1980年代に日本で公開されたので制作年も同じ頃かと思ったら1975年とのこと。ピーター・ウィアー監督の初期の作品だ。フィルモグラフィを見たら大好きな『マスター・アンド・コマンダー』も監督していて驚いた。なぜかリドリー・スコット作品と思い込んでいたので。本作はフィルムをデジタル化してのリバイバル。すごく綺麗。空はちゃんと空色だから、オリジナルのフィルムは退色してなかったのだろう。赤茶けた建物や風景はオーストラリアの独自色なのだろうと思った。西部劇なみに乾燥した空気感の中で少女たちの瑞々しさが際立つ。1900年の聖バレンタインデーに、コルセットを締め上げミディドレスに麦わら帽子、手袋、編み上げ靴と真夏に淑女の出で立ちでピクニックに出かける。全寮制の私立学校で教育を受けるお金持ちのお嬢様が、束の間解放されるのが岩山ゆきなのだ。この岩山がいろんな顔に見えて可笑しい(不気味にも見える)。
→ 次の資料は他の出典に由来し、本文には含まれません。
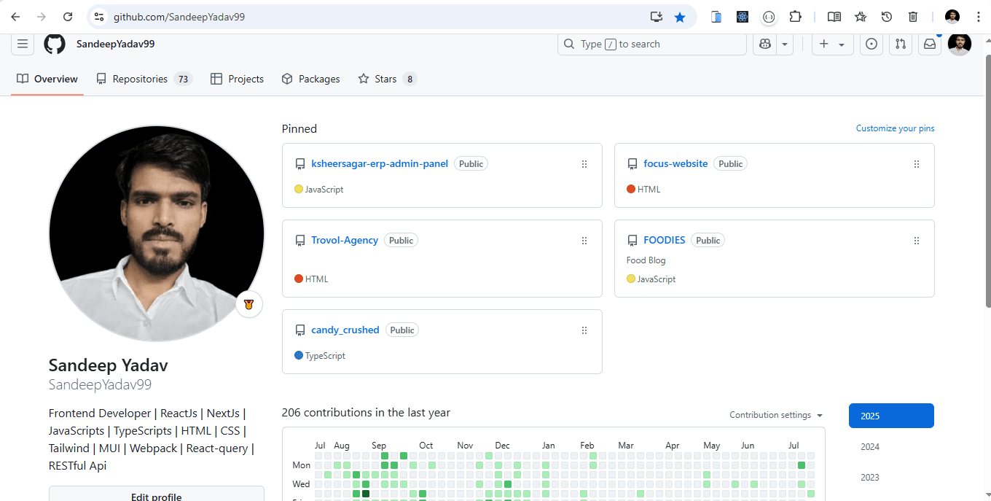
Task: Open the Chrome extensions puzzle icon
Action: (x=795, y=17)
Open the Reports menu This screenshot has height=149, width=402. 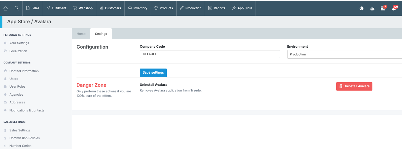(217, 8)
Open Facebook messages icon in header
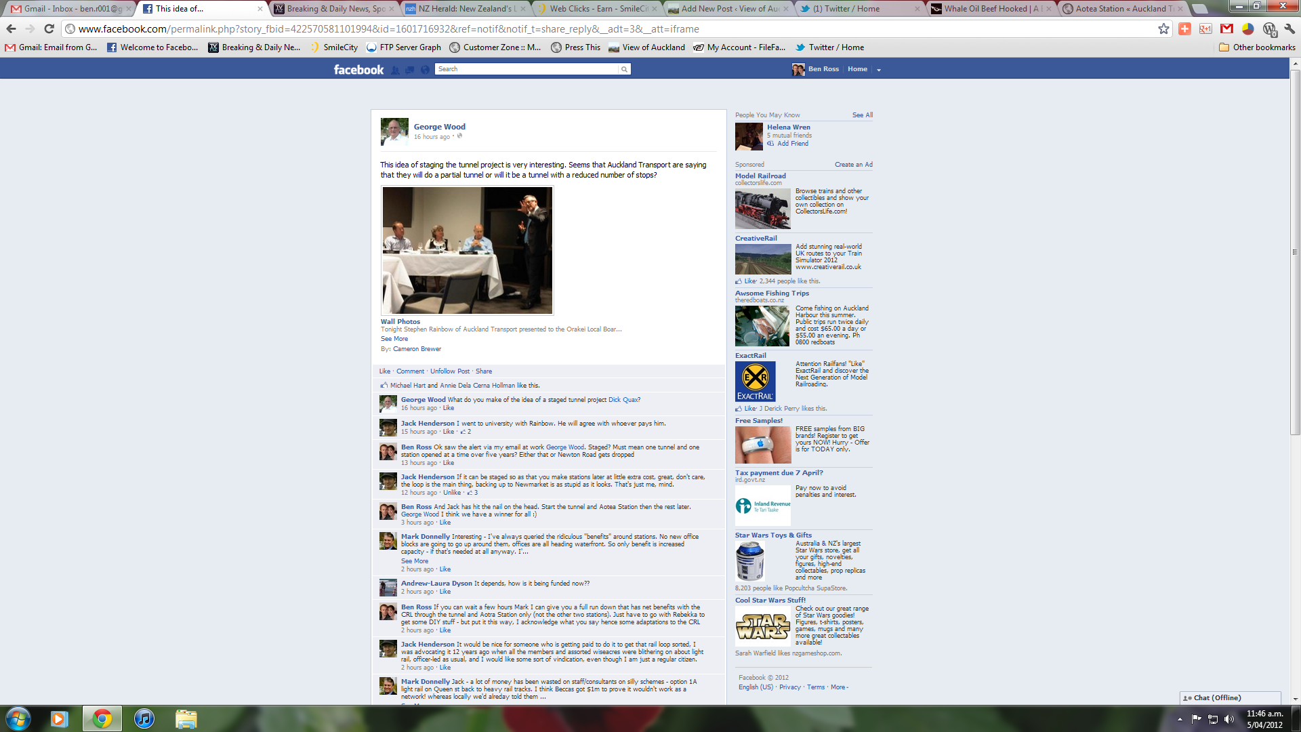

演出(音、間、蛇や蟻など登場)はホラー風味だと思う。原因不明とか行方不明とか、謎というのは人を不安にさせる。私も子どもの頃、友だちに刃物で怪我をさせたことがあった。確かに刃物は持っていたがお互い離れていて私には怪我をさせた記憶が全くなかった。子どもの話を聞いて大人たちはカマイタチではないかとか話していたが、結局子どもに刃物を持たせた親が悪いということで終わった。子どもの私はしばらく(何年も)怖かったが、今は私が怪我をさせたのだろうと思う。怖くて無意識に記憶の差し替えをしていたのだろう。そんなわけで神隠しの類いも(宇宙人の連れ去りとか想像しないではないが)滑落、転落でけりがつくと思っている。海でも山でも亡骸を見つけられないことはあり得る。だから、学校の生徒、職員が行方不明だと親は退学させたくなるだろうし、経営が立ちゆかなくなりそうだと校長もノイローゼになるだろう。と考えていくと本作には謎がなくなる。いくらでも想像で謎解きはできるのだ。そうして、ふと気づく。謎を謎のまま受け入れるのは難しいことなのかもしれない。